[BEGIN Record extracts]

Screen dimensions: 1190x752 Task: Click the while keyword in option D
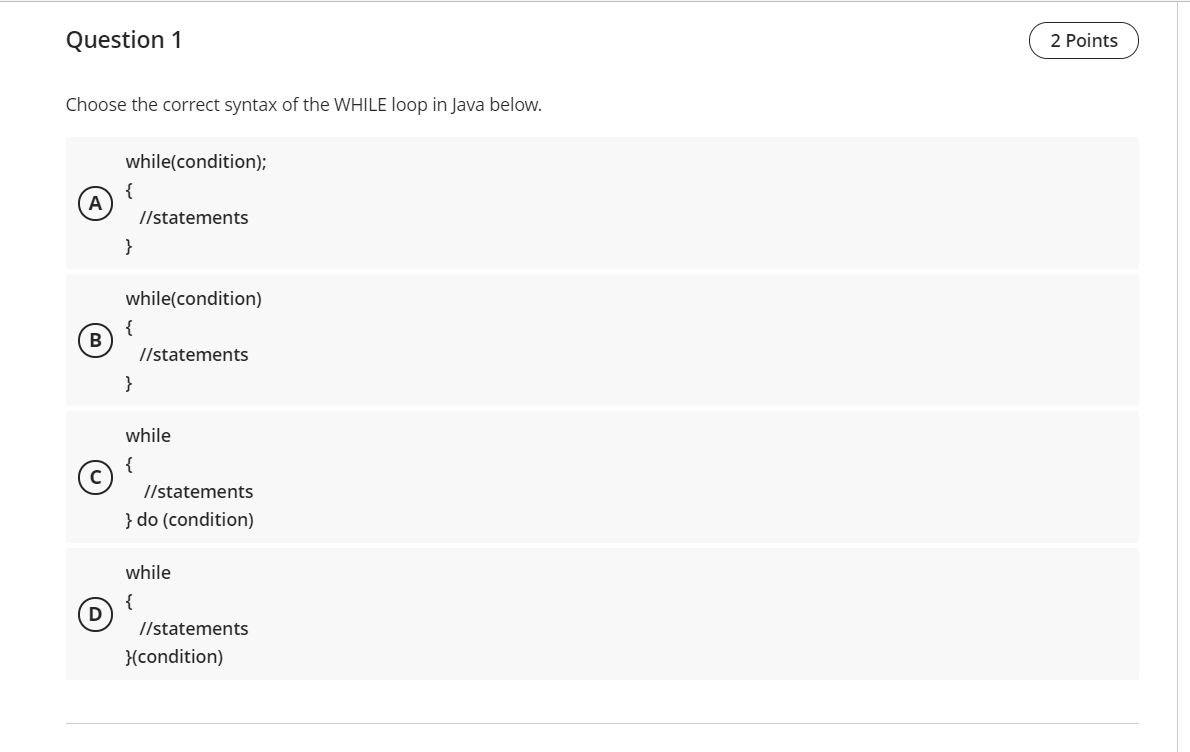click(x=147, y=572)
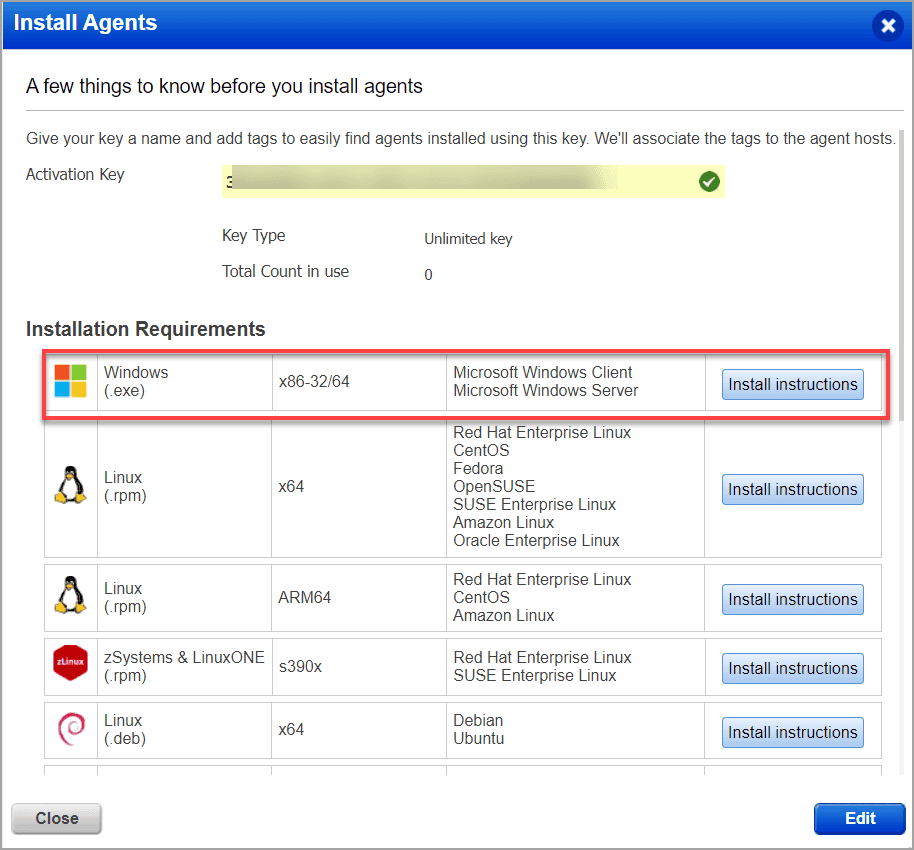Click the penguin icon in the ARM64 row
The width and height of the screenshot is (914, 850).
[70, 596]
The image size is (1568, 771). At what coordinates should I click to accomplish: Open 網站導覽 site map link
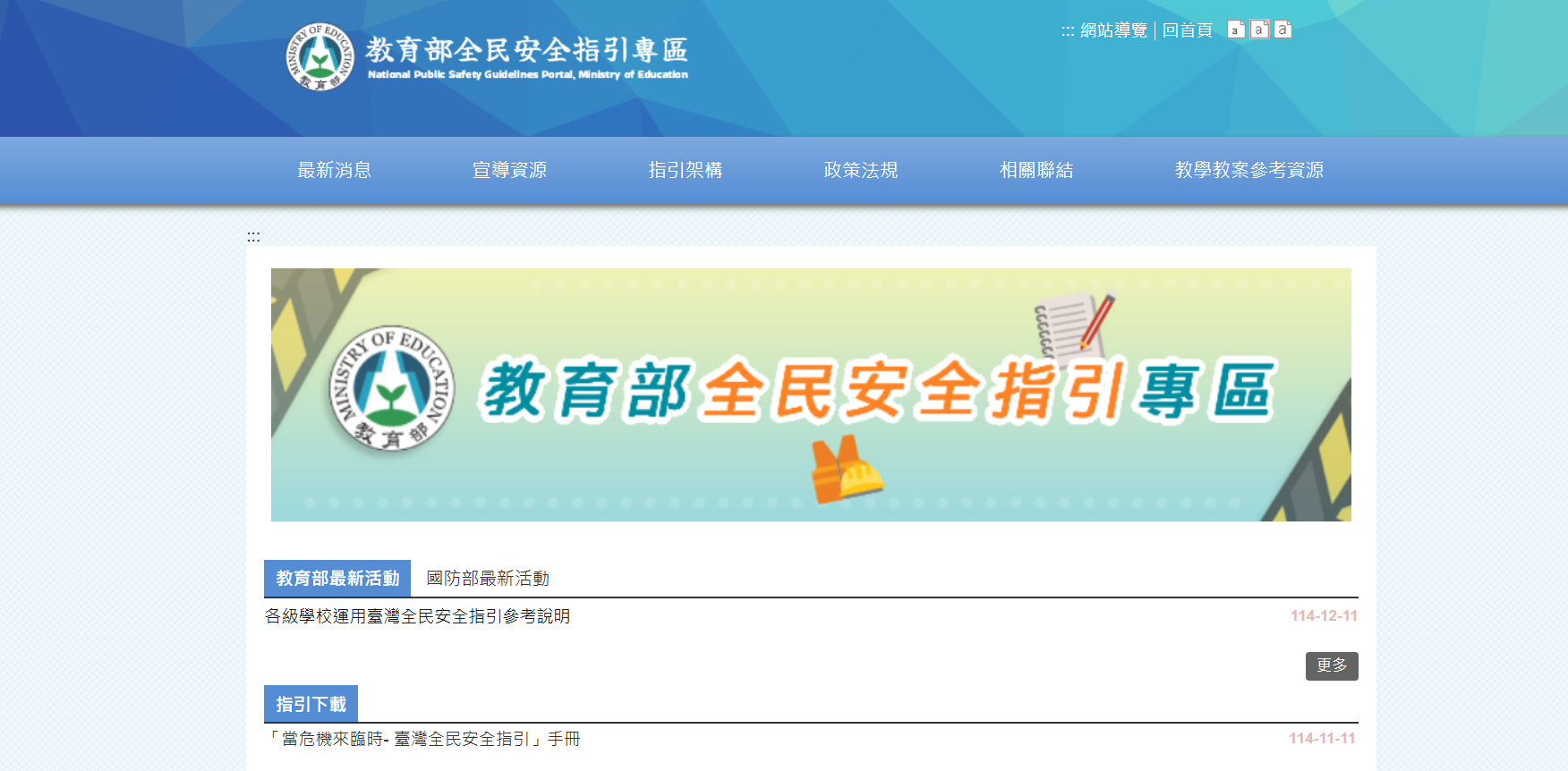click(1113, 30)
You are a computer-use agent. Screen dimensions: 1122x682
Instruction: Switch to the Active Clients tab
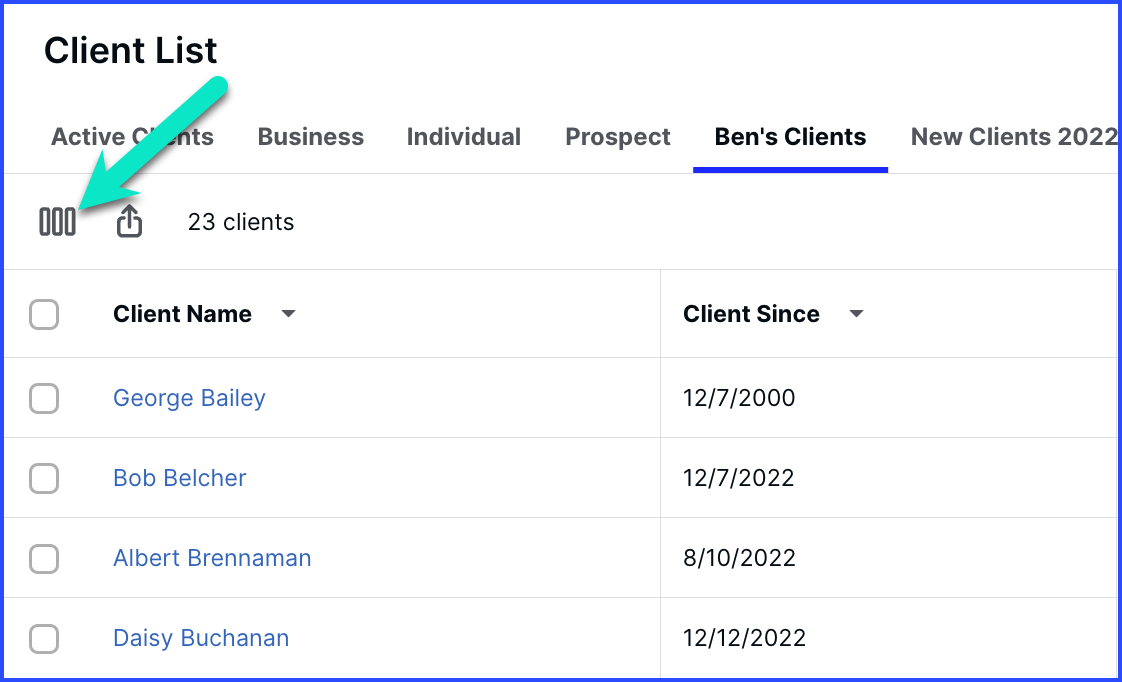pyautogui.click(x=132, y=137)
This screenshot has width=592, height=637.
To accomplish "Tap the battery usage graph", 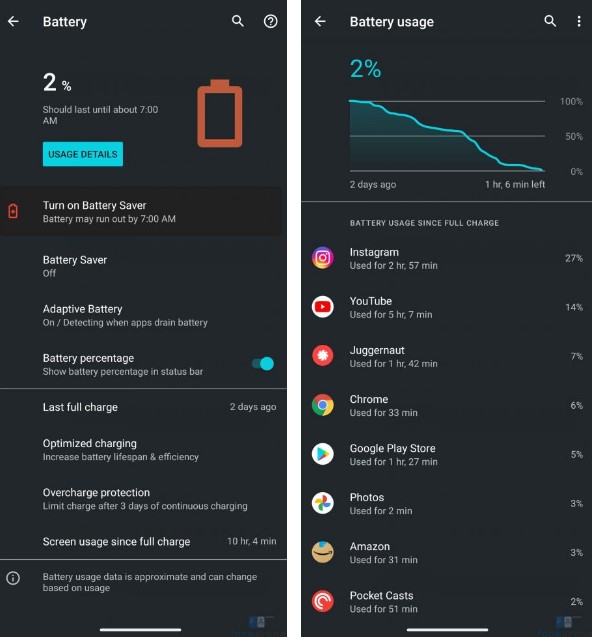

[END Record extracts]

Aim of the task: Rewrite the lines above as a Markdown table with the columns Row and Text, numbering each line and skipping blank ones. Omit the pictures from your table.

Task response:
| Row | Text |
|---|---|
| 1 | Screen dimensions: 1190x752 Task: Click the while keyword in option D |
| 2 | click(x=147, y=572) |
| 3 | Click the penguin icon in the ARM64 row |
| 4 | The width and height of the screenshot is (914, 850). |
| 5 | [70, 596] |
| 6 | The image size is (1568, 771). At what coordinates should I click to accomplish: Open 網站導覽 site map link |
| 7 | click(1113, 30) |
| 8 | You are a computer-use agent. Screen dimensions: 1122x682 |
| 9 | Instruction: Switch to the Active Clients tab |
| 10 | pyautogui.click(x=132, y=137) |
| 11 | This screenshot has width=592, height=637. |
| 12 | To accomplish "Tap the battery usage graph",  |